The analogy is even stronger for those with skills specialized for public service.  Unlike for a lawyer or salesperson, the school teacher or social worker who is fired faces uncertain employment prospects unless she is willing to move.  In those, and many other domains of service, the government dominates.  Therefore, it seems that public servants are often put in a similar bargaining position as workers in “company towns” of yore; either take what the company gives you or leave town (at often great cost).

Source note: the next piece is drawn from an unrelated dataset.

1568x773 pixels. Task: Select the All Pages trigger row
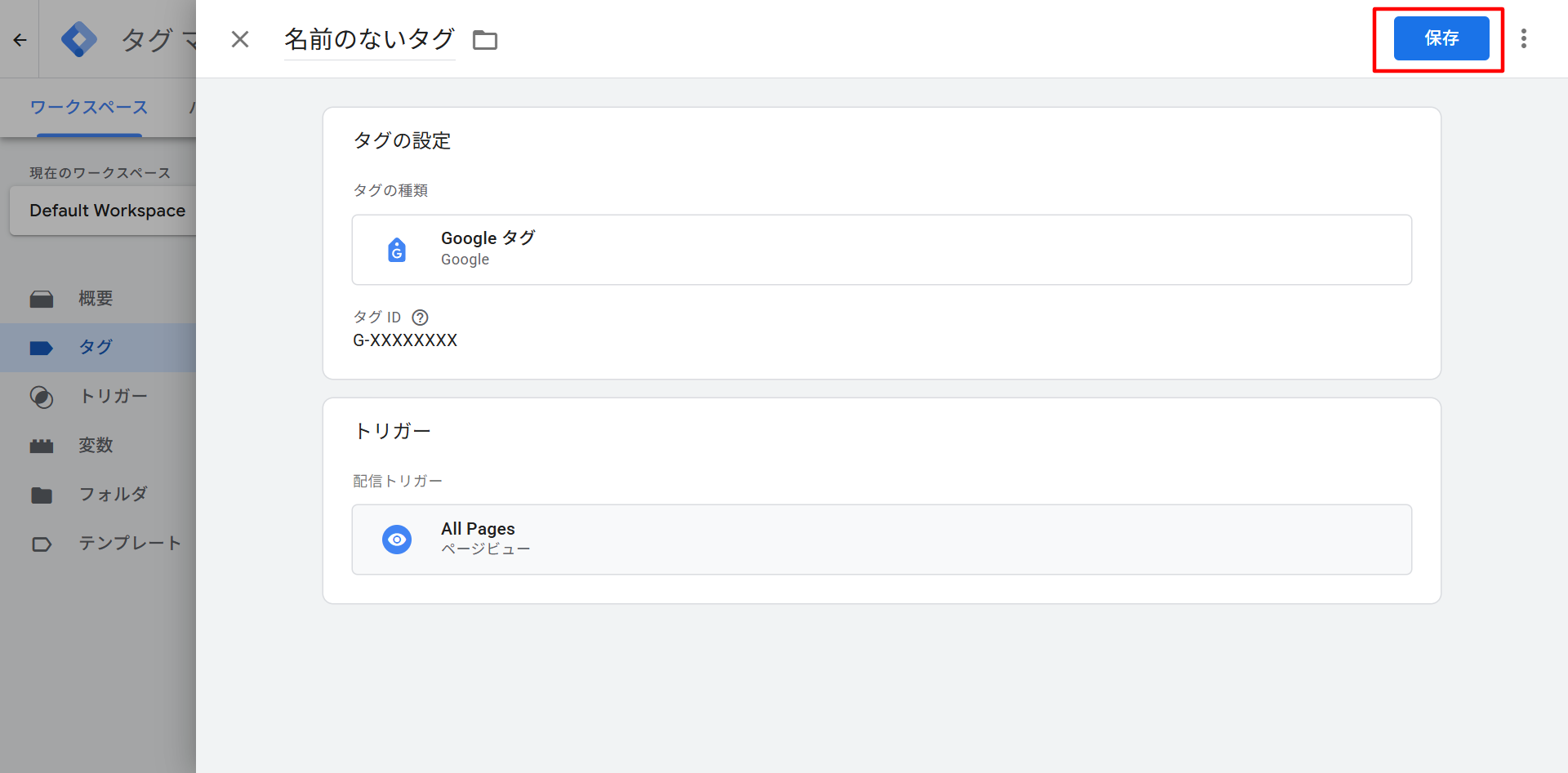(881, 540)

This story comes from the intellectual descendants of early 20th century Socialists.  Those who have a great affinity for Thomas Pikitty’s recent book Capital in the Twenty-first Century should probably count themselves among this group.  In their view, all wage earners are in similar disadvantaged bargaining position with respect to managers and owners of capital.  Social workers, teachers, and clerks are in a similar position as welders and construction workers.  And the basic situation of all wage earners has changed little over the past century; even though their objective economic condition has improved immensely, relative to the capitalists they are still disadvantaged.  This is one important reason why liberals are very concerned with the collective bargaining rights of public workers and other white-collar workers.  It is thought that only through collective bargaining can workers of any type be on equal footing with their employers.  It is a way to make sure that workers get fair compensation and treatment.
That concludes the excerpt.